HSUS has a pdf for shelters titled “Selecting Animals for Euthanasia”. It details 4 pages worth of guidelines. Let me repeat that: Four pages of guidelines on selecting shelter pets for death. On the plus side, I found a sentiment I can support:
Although euthanasia decisions should never be completely without subjective opinions and the ability to make choices based on individual animals, written guidelines provide some parameters for employees to work within.
As for minuses, there are many. HSUS lists the following as factors in euthanasia consideration:
Animals who are very young when they arrive at a shelter may not receive much needed developmental experiences and may not have the ability to fight off diseases that can exist in a multi-animal environment like a shelter.
So maybe it would be best to kill them? Alternate plan: shelter foster program.
For liability as well as ethical reasons, most animal shelters euthanize any animal who exhibits aggressive or dangerous behavior.
Aggressive behavior as determined by whom – the people doing the killing? Alternate plan: Attempt to retrain the pet under the guidance of a qualified individual or seek a sanctuary appropriate for long term care.
Non-aggressive behaviors, such as fearful actions or demeanor, destructiveness, or housetraining difficulties, can be a barrier to an animal staying in a lifelong home. These behaviors should be diagnosed to determine severity and should be discussed with potential adopters if an attempt is made to place the animal. There is no benefit to adopting out an animal who will just be returned to the shelter or resigned to a worse fate (i.e. a cat put outside because he doesn’t use the litterbox).

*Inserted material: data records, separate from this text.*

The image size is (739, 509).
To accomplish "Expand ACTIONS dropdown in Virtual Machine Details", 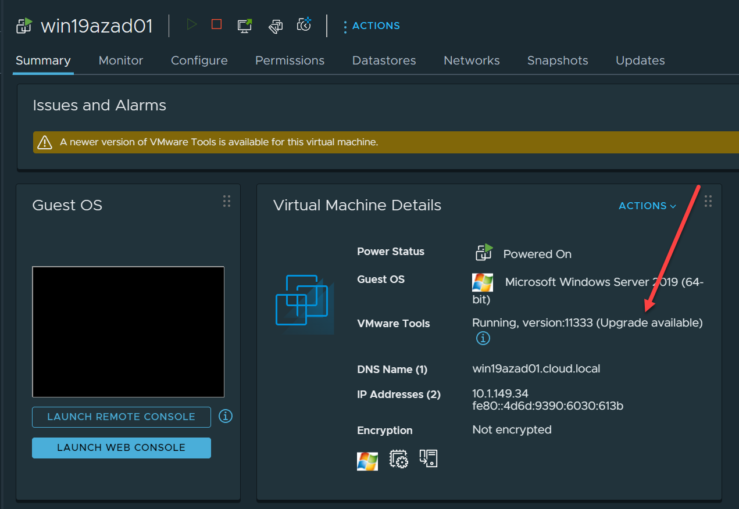I will [647, 206].
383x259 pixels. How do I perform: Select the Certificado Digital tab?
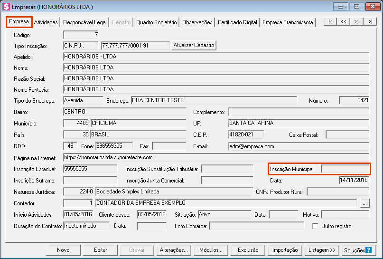click(x=237, y=22)
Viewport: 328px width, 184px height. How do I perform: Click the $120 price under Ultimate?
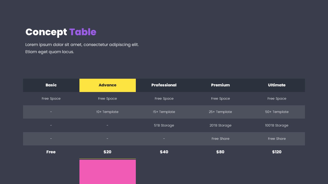[x=277, y=152]
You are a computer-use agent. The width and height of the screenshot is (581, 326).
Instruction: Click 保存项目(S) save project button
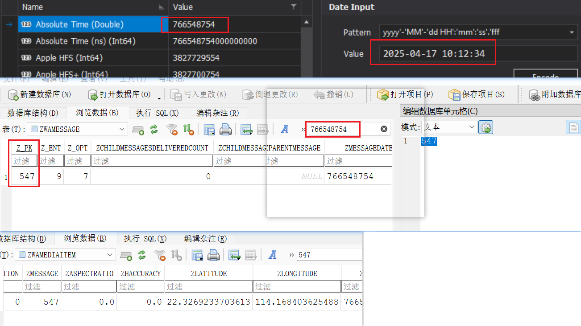pos(477,94)
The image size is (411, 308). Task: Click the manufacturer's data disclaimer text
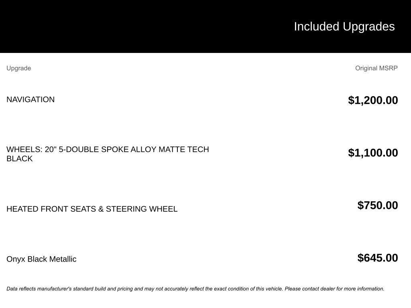click(x=195, y=289)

A cat who isn’t consistently using his litterbox in his cage at the shelter might be better off dead? Alternate plan: Place the pet up for adoption, offer litterbox counseling and ongoing support. Cat owners are pretty capable and so are cats. Maybe we could give everyone the benefit of a doubt before we start killing.
When determining adoption or euthanasia policies regarding certain breeds, it is important to evaluate your community for dogfighting-related activity and to ascertain which types of animals or breeds may be at risk for involvement.
The shelter staff is supposed to evaluate their community for “dogfighting-related activity” and decide if certain “types of animals or breeds” should be killed based upon this? I’m not at all sure shelter staff is qualified to make this type of assessment of their community. I suppose the potential for activity related to dogfighting (which is what, exactly?) might arguably exist in any community. How is that a justification for killing certain dogs? Alternate plan: Screen adopters appropriately and provide follow up support.
Animals who have been ordered for euthanasia at the direction of a judge, hearing officer, or other public official with such authority. [Euthanasia] is performed to comply with this ruling.
They left out the part about how the HSUS has historically wielded all possible influence to obtain those court orders for killing in the case of dogfighting seizures. Alternate plan: Use your powers for good, not evil.
Animals who are extremely shy, timid, high-strung, stressed, or distressed. [Euthanasia] is generally necessary due to an unlikely chance for successful adoption and/or adjustment into a new home.
Many pets in shelters are understandably stressed and not exhibiting their normal behavior. So it might be “necessary” to kill them instead of adopting them out and giving them a chance to live a normal life in a home? Seriously? Alternate plan: Get these pets into homes with normal people.
These guidelines indicate a 1999 copyright. Time for an update perhaps?
I am thankful for the option of euthanasia to end the suffering of medically hopeless pets. Killing healthy/treatable pets in shelters is not euthanasia to me. It’s just killing. And it can’t be rationalized, justified or guidelined – no matter how many pages HSUS devotes to it.
We are a no kill nation of pet owners who want shelter pets to be given every reasonable chance at adoption. We are the real humane society. Join us.
Update, 7-21-09: I received a tweet yesterday from someone apparently affiliated with HSUS thanking me for bringing this doc to their attention and stating it was outdated and they removed it. They haven’t removed it as of this morning. I requested a link to the current version of the doc but haven’t received a reply. Will update if any response is received.